Check your understanding:
#1 Transcribe the compact 1911 forum thread between "Hey all and" and "those two weapons.", inclusive.
#2 Extend the compact 1911 forum thread, writing on from its last sentence.

Document excerpt:

# 3" 1911



## Ranger8021 (Jan 1, 2013)

Hey all and Happy New Year! I'm I'm needing some sound advice. I'm looking to purchase a compact 3" 1911. I just recently ordered a full size Colt Combat Elite as a duty weapon but I'm looking for a off duty east to conceal 1911. I have narrowed it down to the Springfield micro compact and the Kimber Ultra Carry CDP II. Looking for some sound unbiased opinions from some of you guys that own one of those two weapons.


----------



## VAMarine (Dec 25, 2008)

I have not had that particular model of Springfield, but have had 4 Kimbers, a series 1 CDP Ultra Carry and a Stainless Ultra Carry.

I am not overly impressed with Kimber, but they seem to be doing better these days, despite my negative experiences with my past Kimbers, the Super Carry HD line, which does included an Ultra would be my pick of a 3" 1911 simply because I like the steel frame option which is not common among 3" 1911s.

Personally, having owned other Springfield products, I would feel more comfortable buying a 1911 from them.

Dan Wesson also has a 3" model: CZ-USA -> Dan Wesson ECO

You get a better warranty than Kimber and a more refined firearm than the Springfield, but you're looking at a $1500 firearm....of course there may be officer pricing in play that I am not aware of.

There's also the option of the Kimber Compact line, the smaller grip of the Ultra but the slide/barrel/sight radius of the 4" Pro which is a really nice carry option. Dan Wesson has a version of that as well, the CCO (Name attributed to Colt, the Concealed Carry Officers)

Dataset content:
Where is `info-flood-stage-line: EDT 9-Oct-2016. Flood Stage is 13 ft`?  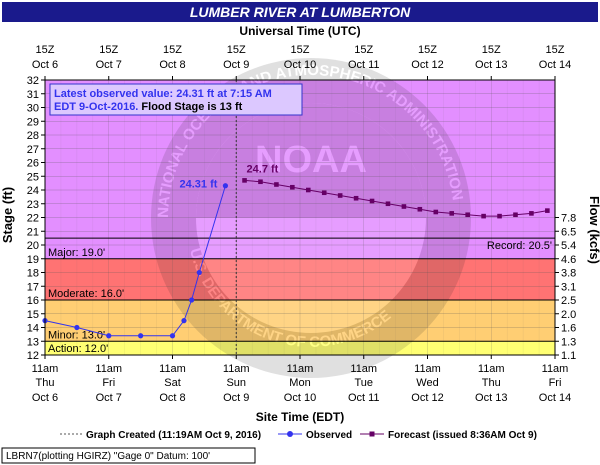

Expected responses:
#1
Hey all and Happy New Year! I'm I'm needing some sound advice. I'm looking to purchase a compact 3" 1911. I just recently ordered a full size Colt Combat Elite as a duty weapon but I'm looking for a off duty east to conceal 1911. I have narrowed it down to the Springfield micro compact and the Kimber Ultra Carry CDP II. Looking for some sound unbiased opinions from some of you guys that own one of those two weapons.

#2
CZ-USA -> Dan Wesson CCO

Good luck in your search.


----------



## gallenl (Jan 1, 2013)

I have a Kimber Ultra Raptor, same size as what you're considering, and highly recommend it. Of the 10 handguns I own it's my favorite.


----------



## Charlie (May 13, 2006)

The only experience I've had with the 3" 1911s is with my Colt Defender and it's been a very positive experience. I've had mine several years and it always works perfectly (contrary to what some say on the internet about the 3" being unreliable). The Defender and my S&W 640 alternate as my daily carry guns.


----------



## rex (Jan 27, 2012)

I never liked the shorties and have no use for them but I see where you do.If I were to buy one I'd look hard at Colt and then SA.

There is truth to the reliability of the sub 4" guns,it's a mechanical problem in the design.If they are built right they will work,but manufacturing tolerances have a better chance of stacking the wrong way with these.Whatever you get,shoot the crap out of it before you trust it.Extractor tension is always a weak spot nowadays,it needs a good extended ejector to work and a good recoil setup.The reverse plug designs may be a pain to take apart,but it eliminates the weakness of the original Officers model and copies.


----------



## sgms (Jun 2, 2010)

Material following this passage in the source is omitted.